Cette nouvelle limitation, c’est un caillou en plus dans la chaussure de certains clubs. En football notamment, les entraînements doivent déjà se pratiquer dans des conditions strictes, c'est-à-dire sans contact. C’est pour cela qu’à Marly-Gomont, club féminin de l’Aisne, on a décidé de ne pas reprendre. Les championnats ont définitivement été arrêtés et en plus : "9 filles sur 11 viennent de villages à plus de 10 kilomètres, les contraintes sont très pénibles, on va attendre le retour des beaux jours et la fin du confinement", explique Alain Braghieri, le président.

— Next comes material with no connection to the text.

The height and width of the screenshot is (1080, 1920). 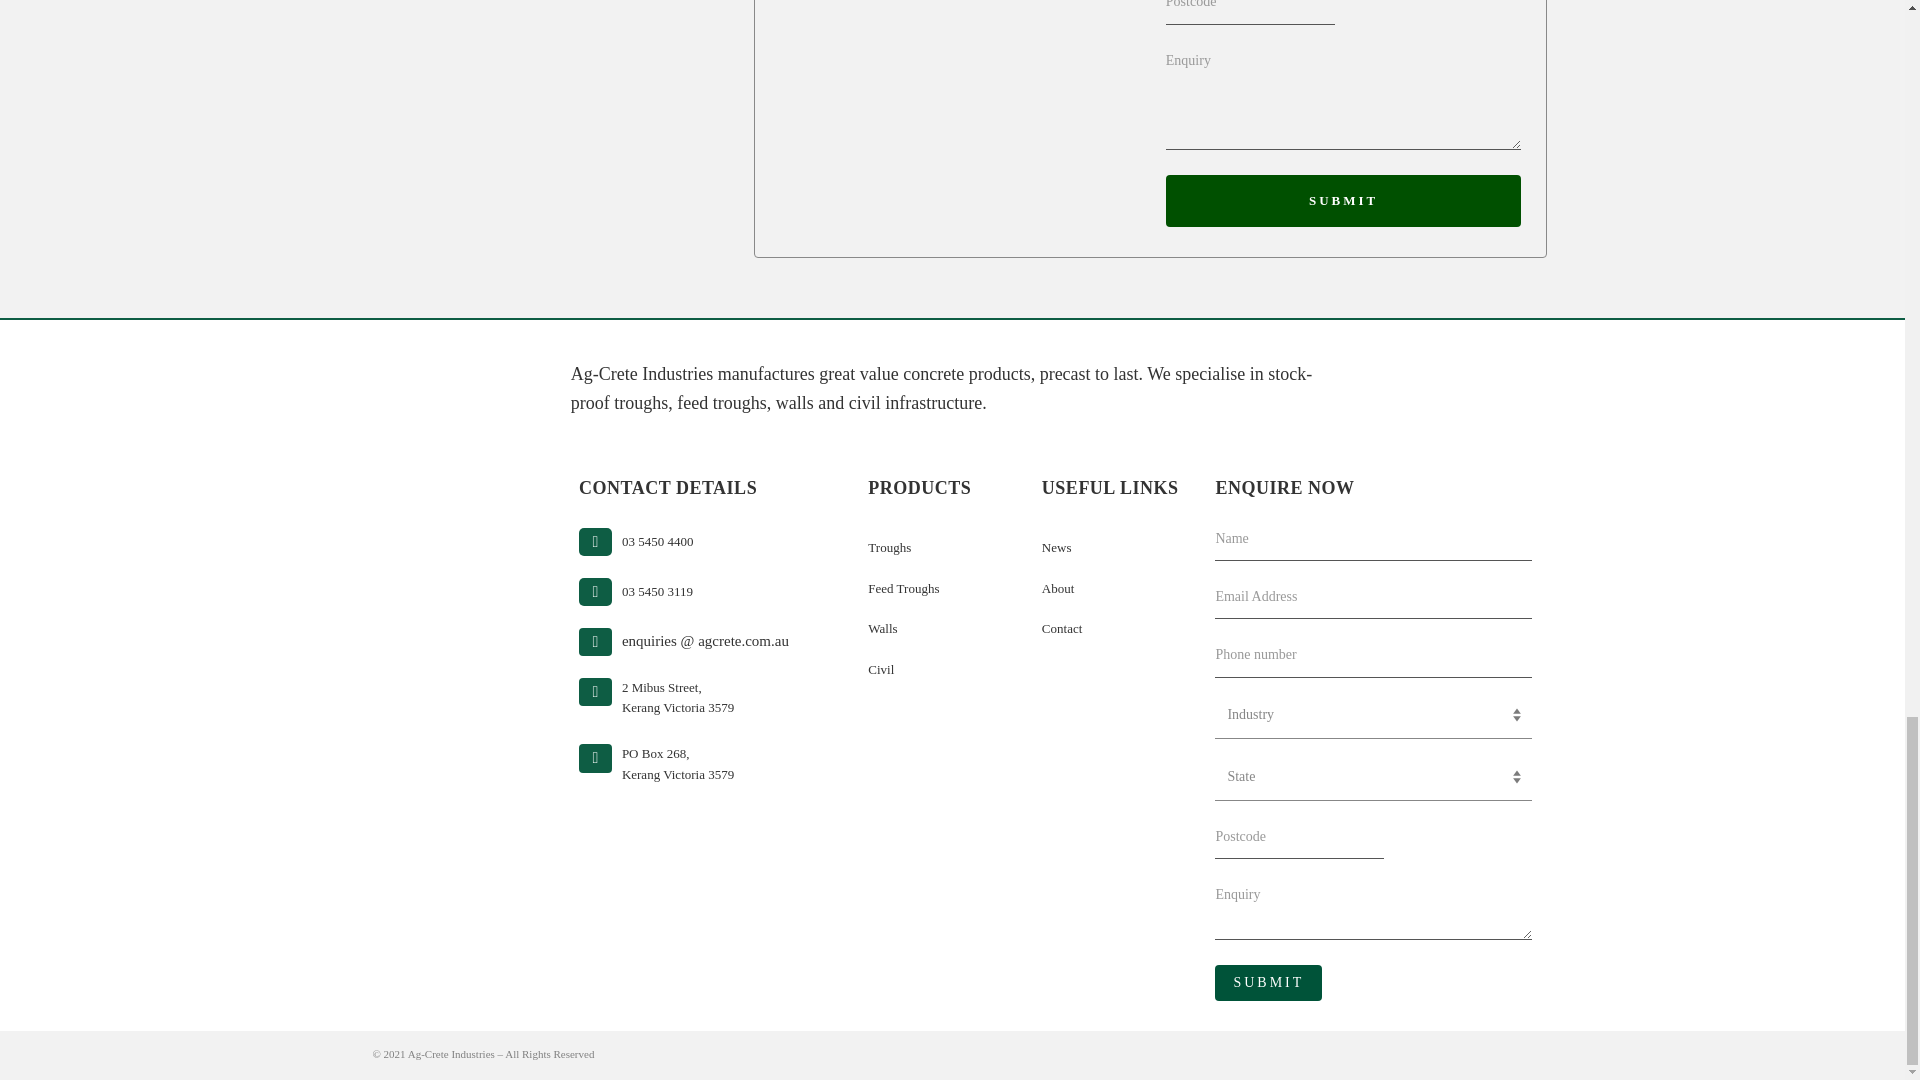 What do you see at coordinates (902, 587) in the screenshot?
I see `Contact` at bounding box center [902, 587].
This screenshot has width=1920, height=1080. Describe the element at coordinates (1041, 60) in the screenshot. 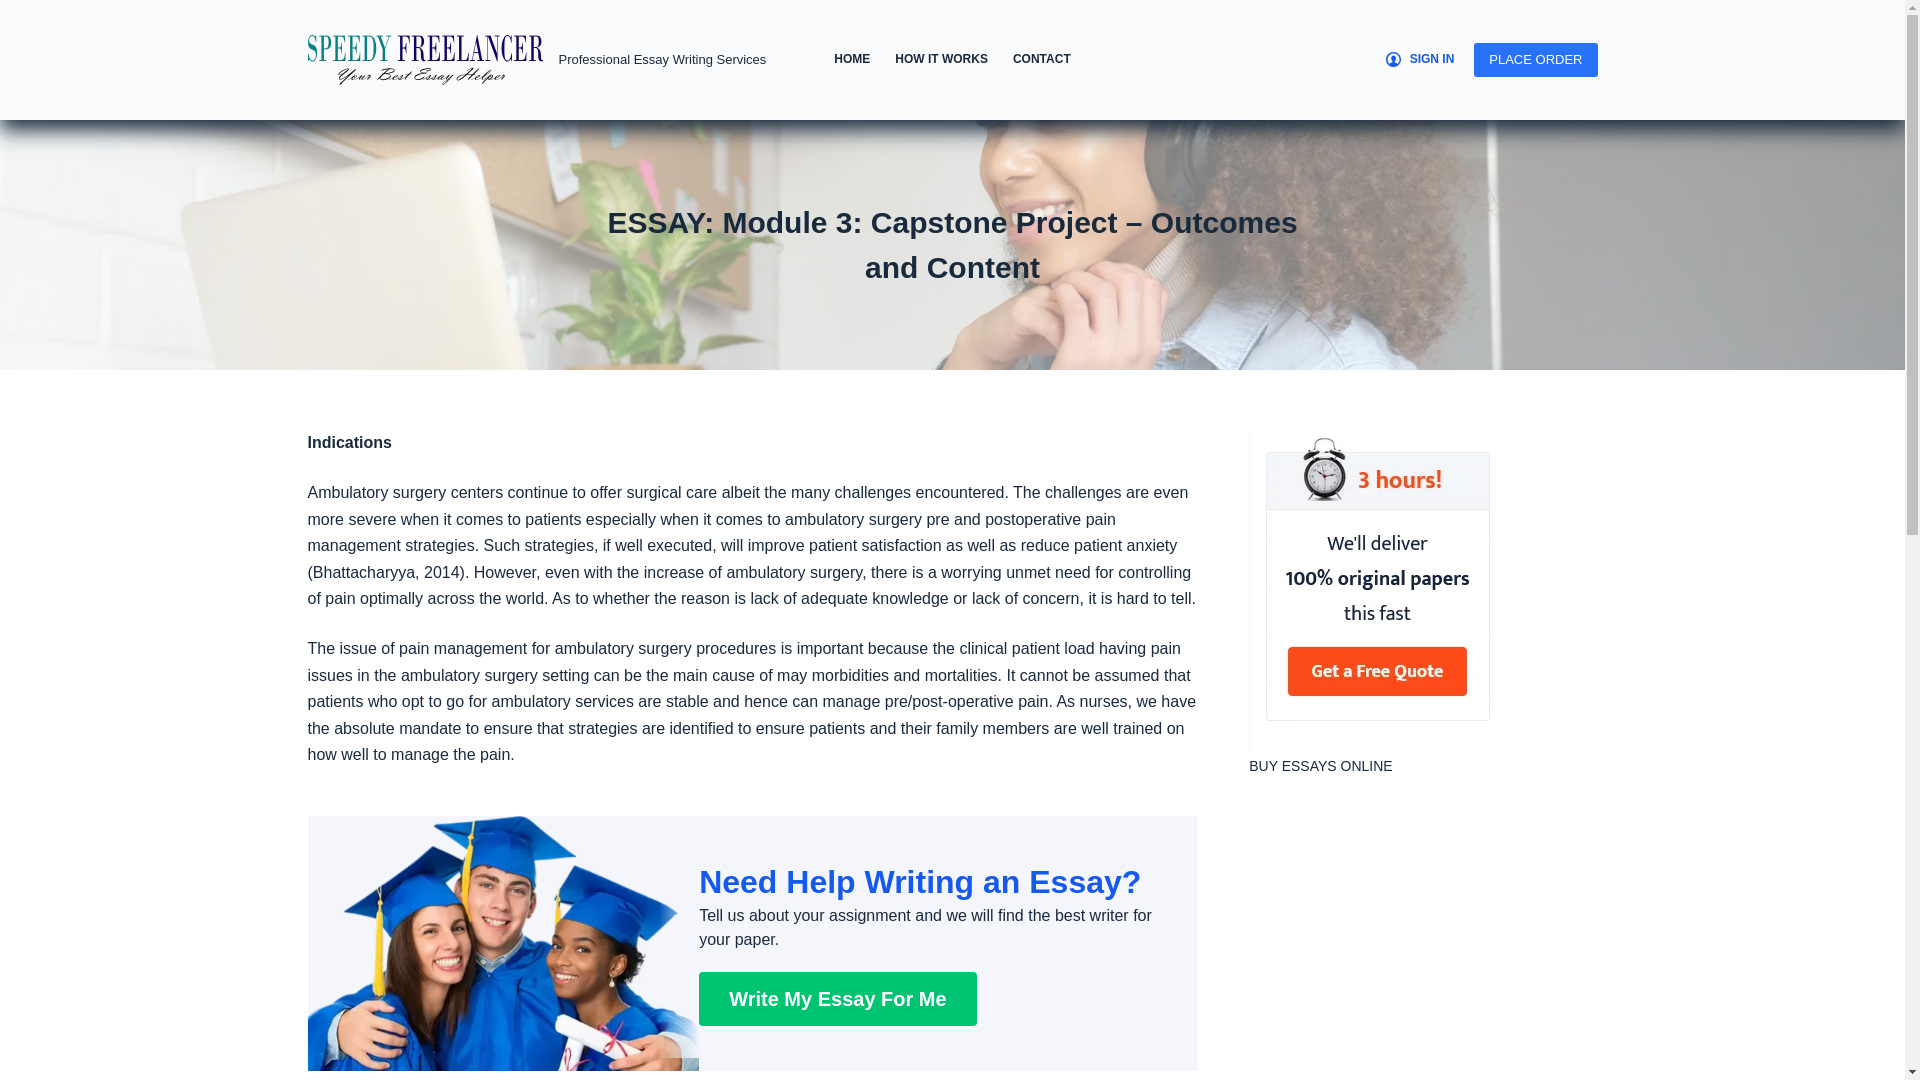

Dans les petites communes, en ce moment, la pratique de ce sport collectif s’avère très compliquée. À Englebelmer dans la Somme, 90% des 140 licenciés habitent à plus de 10 kilomètres. Emilien Desmothes, salarié du club et entraîneur de l’équipe sénior a décidé d’arrêter les séances pour 15 jours. Il n’avait pas plus de cinq ou six joueurs qui avaient le droit de se déplacer pour venir à l’entraînement. Les autres, il leur avait donné un plan à suivre chez eux, tout seul. Un nouveau confinement qui vient casser une dynamique à peine retrouvée, "quand les championnats ont été arrêtés, il y a eu une période difficile pour les joueurs, mais là, ils commençaient à retrouver du plaisir, à faire leur sport simplement, à se retrouver ensemble", confie-t-il.

La crainte est également pour les jeunes générations, parmi les 14 -18 ans, seuls trois résidents dans le périmètre de 10 kilomètres. Parmi les autres, certains ne répondent plus au téléphone "Quand on a l’habitude d’aller au foot tous les mardis et les dimanches, on ne se pose plus la question, mais quand on perd cette habitude c’est difficile de relancer la machine, il faut se faire mal."

"J’indique sur mon attestation : achats de première nécessité"

Certains trouvent des parades, dans son club d’athlétisme à Tergnier dans l’Aisne, Valérie Pasquier la présidente a la chance de n’avoir que peu de licenciés au-delà des 10 kilomètres, mais elle-même dépasse ce périmètre. Alors pour pouvoir venir encadrer les groupes d’entraînement : "j’indique sur mon attestation : faire des achats de première nécessité", confie-t-elle. Elle a ainsi le droit de s’éloigner à 30 kilomètres de son domicile.

Autre astuce, trouver un autre lieu de pratique. C’est le cas pour les golfeurs. À Salouël près d’Amiens, Daniel Lefèvre, le président, constate qu’environ 20% de ses adhérents résident à plus de 10 kilomètres. "Il y a certains habitués qu’on ne voit plus en ce moment", admet-il. Mais à l’inverse, de nouvelles têtes apparaissent : "on a effectivement quelques personnes de passages qui viennent du golf de Querrieu (à 10 kilomètres d’Amiens), mais ils ne sont pas en très grand nombre". Le golf qui lui, profite un peu de la crise : "on a une recrudescence de gens de passage, plutôt jeunes."

Pendant cette période de confinement et de fermeture des salles de sports, les activités de plein air, ont le vent en poupe.